The infantry was as fine as I ever saw, the men young and hardy in appearance, and marching always with an elastic stride. The infantry regiment, however, I thought too large–too many men for a colonel to command unless he has the staff of a general–but this objection may be counterbalanced by the advantages resulting from associating together thus intimately the men from the same district, or county as we would call it; the celerity of mobilization, and, in truth, the very foundation of the German system, being based on this local or territorial scheme of recruiting.

There was no delay when the call sounded for the march; all turned out promptly, and while on the road there was very little straggling, only the sick falling out. But on such fine, smooth roads, and with success animating the men from the day they struck the first blow, it could hardly be expected that the columns would not keep well closed up. Then, too, it must be borne in mind that, as already stated, ‘campaigning’ in France–that is, the marching, camping, and subsisting of an army–is an easy matter, very unlike anything we, had during the war of the rebellion. To repeat: the country is rich, beautiful, and densely populated, subsistence abundant, and the roads–all macadamized highways; thus the conditions; are altogether different from those existing with us. I think that under the same circumstances our troops would have done as well as the Germans, marched as admirably, made combinations as quickly and accurately, and fought with as much success. I can but leave to conjecture how. the Germans would have got along on bottomless roads–often none at all–through the swamps and quicksands of northern Virginia, from, the Wilderness to Petersburg, and from Chattanooga to Atlanta and the sea.

Following the operations of the German armies from the battle of Gravelotte to the siege of Paris, I may, in conclusion, say that I saw no new military principles developed, whether of strategy or grand tactics, the movements of the different armies and corps being dictated and governed by the same general laws that have so long obtained, simplicity of combination and manoeuvre, and the concentration of a numerically superior force at the vital point.

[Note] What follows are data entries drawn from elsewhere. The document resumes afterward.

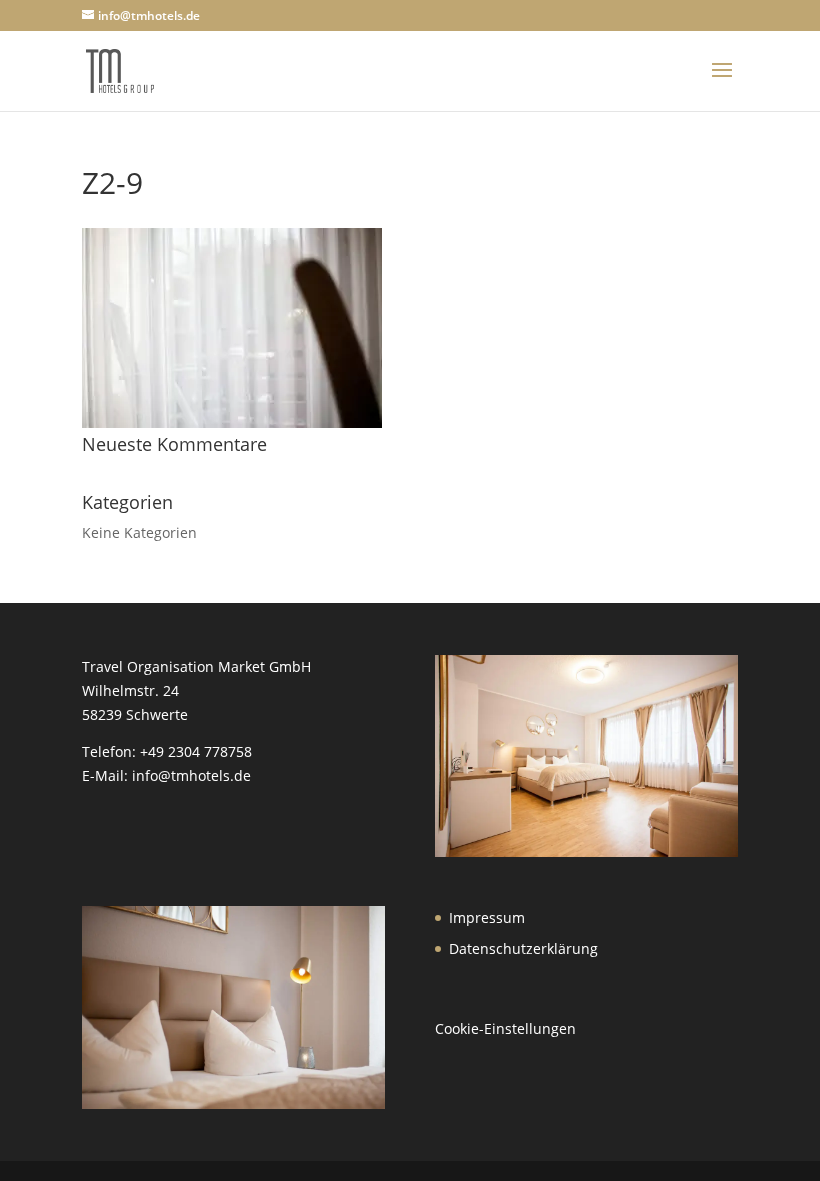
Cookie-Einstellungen (505, 1028)
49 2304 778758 (200, 751)
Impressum (487, 917)
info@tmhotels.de (191, 775)
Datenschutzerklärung (523, 948)
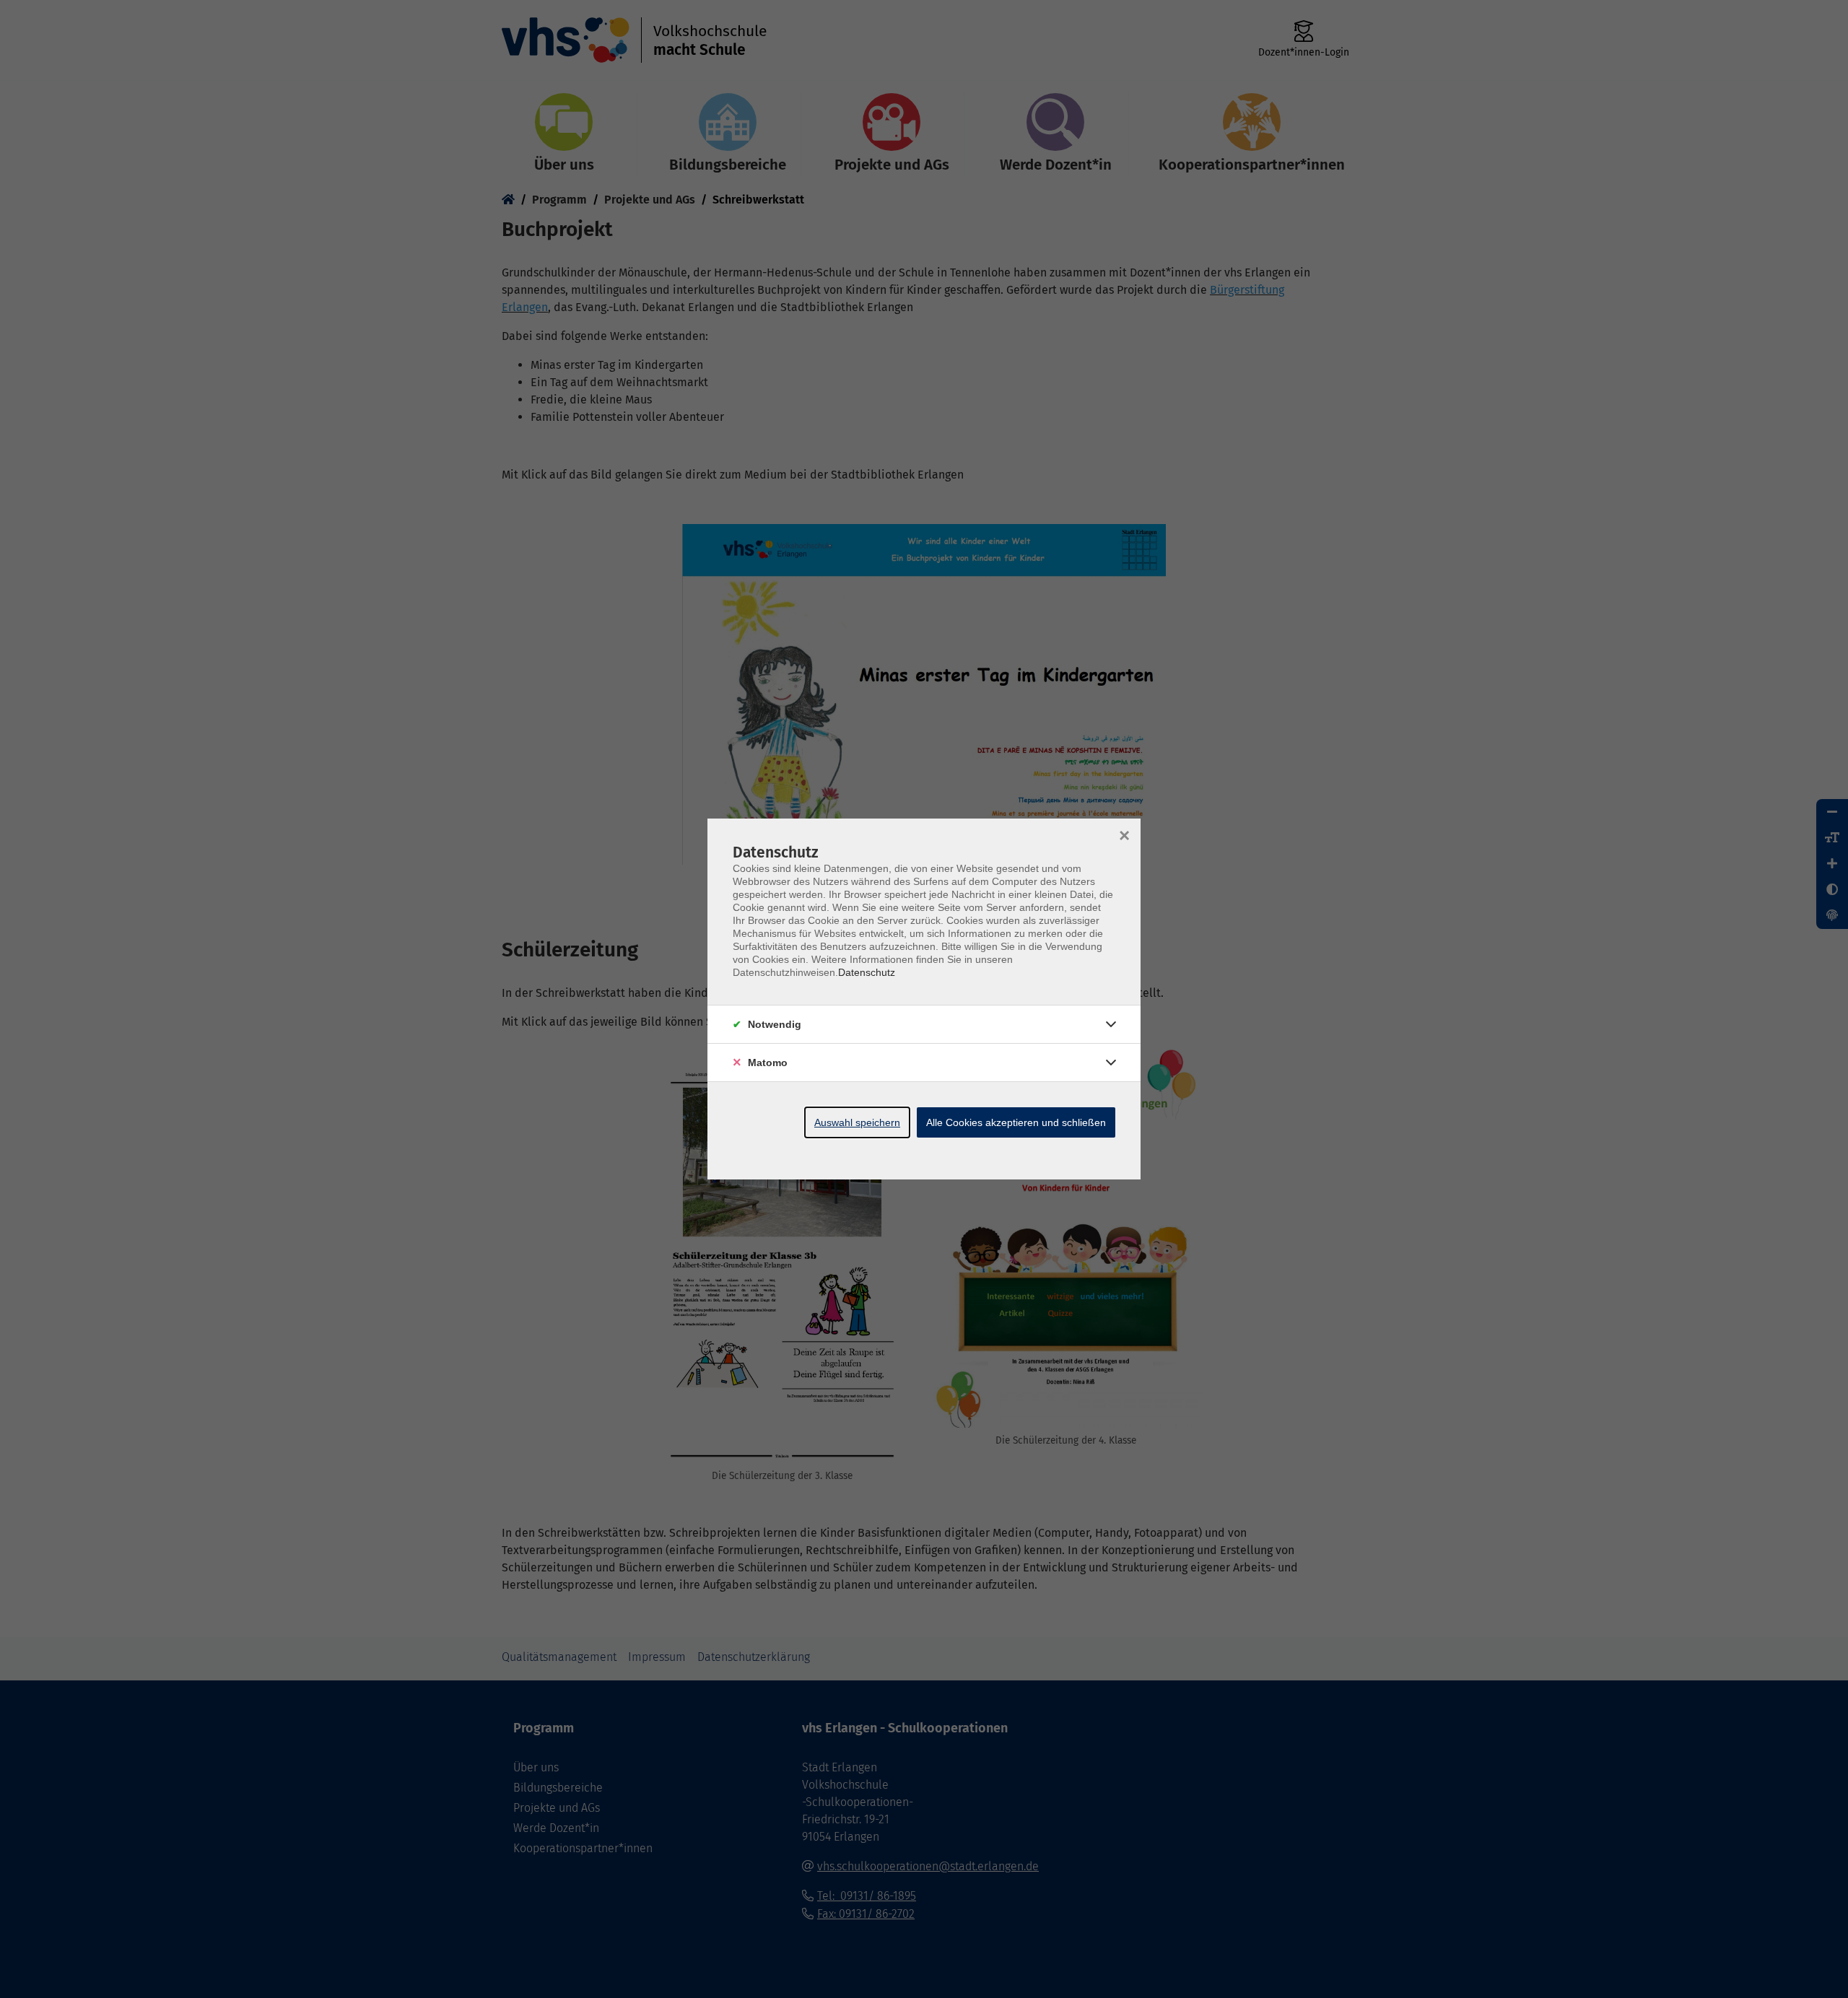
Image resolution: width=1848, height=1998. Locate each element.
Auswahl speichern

After my brief trip to Versailles, I remained in Paris till the latter part of March. In company with Mr. Washburn, I visited the fortifications for the defense of the city, and found them to be exceptionally heavy; so strong, indeed, that it would have been very hard to carry the place by a general assault. The Germans, knowing the character of the works, had refrained from the sacrifice of life that such an attempt must entail, though they well knew that many of the forts were manned by unseasoned soldiers. With only a combat here and there, to tighten their lines or repulse a sortie, they wisely preferred to wait till starvation should do the work with little loss and absolute certainty.

The Germans were withdrawn from Paris on the 3d of March, and no sooner were they gone than factional quarrels, which had been going on at intervals ever since the flight of the Empress and the fall of her regency on the 4th of September, were renewed with revolutionary methods that eventually brought about the Commune. Having witnessed one or two of these outbreaks, and concluding that while such turbulence reigned in the city it would be of little profit for me to tarry there, I decided to devote the rest of the time I could be away from home to travel in England, Ireland, and Scotland. My journeys through those countries were full of pleasure and instruction, but as nothing I saw or did was markedly different from what has been so often described by others, I will save the reader this part of my experience. I returned to America in the fall, having been absent a little more than a year, and although I saw much abroad of absorbing interest, both professional and general, yet I came back to my native land with even a greater love for her, and with increased admiration for her institutions.